El celibato implica el anonadamiento de nuestro ser, la voluntaria privación de sentimientos y derechos del corazón, creado para compartir la vida en el amor, como nos enseña el libro del Génesis. Y esto sólo es posible porque otro amor más grande: Cristo y su servicio, llenan plenamente la necesidad de amar… Ya sólo interesa la llamada de Dios: servir a los hombres, porque fueron escogidos por Él para imitar al Maestro y dar su vida en rescate por muchos” (Mt 20,28).

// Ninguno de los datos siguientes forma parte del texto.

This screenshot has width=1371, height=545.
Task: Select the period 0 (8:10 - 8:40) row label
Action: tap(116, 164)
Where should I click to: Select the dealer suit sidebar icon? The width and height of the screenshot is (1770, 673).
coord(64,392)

En el mundo de hoy esto no es muy creíble, no se entiende que se pueda renunciar a un amor humano santo y legítimo por un amor superior, ya no se cree en la fidelidad que es lo mismo que no creer en el amor. El amor, por un tiempo, es caricatura del mismo. Bien sé que ustedes concientes de su pequeñez pero confiando en la gracia de Dios, se presentan con la clara determinación de entregarse para siempre al Señor. Que Él confirme esta decisión.

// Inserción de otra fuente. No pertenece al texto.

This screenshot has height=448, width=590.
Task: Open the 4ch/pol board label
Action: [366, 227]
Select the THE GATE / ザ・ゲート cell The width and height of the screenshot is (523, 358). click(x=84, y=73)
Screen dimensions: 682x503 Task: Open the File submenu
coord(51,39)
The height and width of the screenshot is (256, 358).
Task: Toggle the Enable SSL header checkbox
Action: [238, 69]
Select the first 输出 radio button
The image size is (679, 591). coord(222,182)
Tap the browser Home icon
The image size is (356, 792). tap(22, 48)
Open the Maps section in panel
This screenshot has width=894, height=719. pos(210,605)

Queridos hijos: comenzarán a ser siervos de Dios, siervos de la comunidad; colaborador del obispo y de los sacerdotes, para que el Pueblo de Dios sea atendido en sus requerimientos espirituales y materiales con el fin de encontrarse con Cristo y Cristo está presente en la Eucaristía, en la Palabra y en los hermanos, especialmente en los necesitados. Por eso servirán a la Palabra en la predicación y en la catequesis, Palabra que se hará sacramento en el Bautismo. Servirán a la Eucaristía que distribuirán a los fieles, El Pan Vivo que da la vida al mundo. Y servirán a los hermanos, en quienes el Señor espera recibir nuestra misericordia. Para ellos fueron elegidos los primeros siete diáconos, como nos relata los Hechos de los Apóstoles. Cuando San Pedro enumera las condiciones para ser elegidos (Hc 6,3) piden que sean elegidos hombres de buena fama, dotados de Espíritu y de prudencia. También Pablo le indica a Timoteo, en su segunda carta, “los diáconos deberán ser hombres honestos, sin dobleces, templados, no codiciosos de vil ganancia; que guarden el misterio de la fe en una conciencia pura”.

Todo un programa de vida para ser imitados por ustedes, armonía humana, colmada por la gracia de Dios. Vida irreprochable, fundada en una paz interior que nace del permanente contacto con Cristo Diácono. Que se vea en ustedes al Maestro, pero más en las obras que en las palabras porque sean capaces de interiorizar el Evangelio, de tal manera que se les constituya en la sola regla del obrar. La fe que no es activa en el amor, no es fe.

Sean discípulos que tengan una profunda experiencia de Dios, en la Palabra y en la Eucaristía; Discípulos-misioneros movidos por la caridad pastoral que los hagan consumir en el servicio.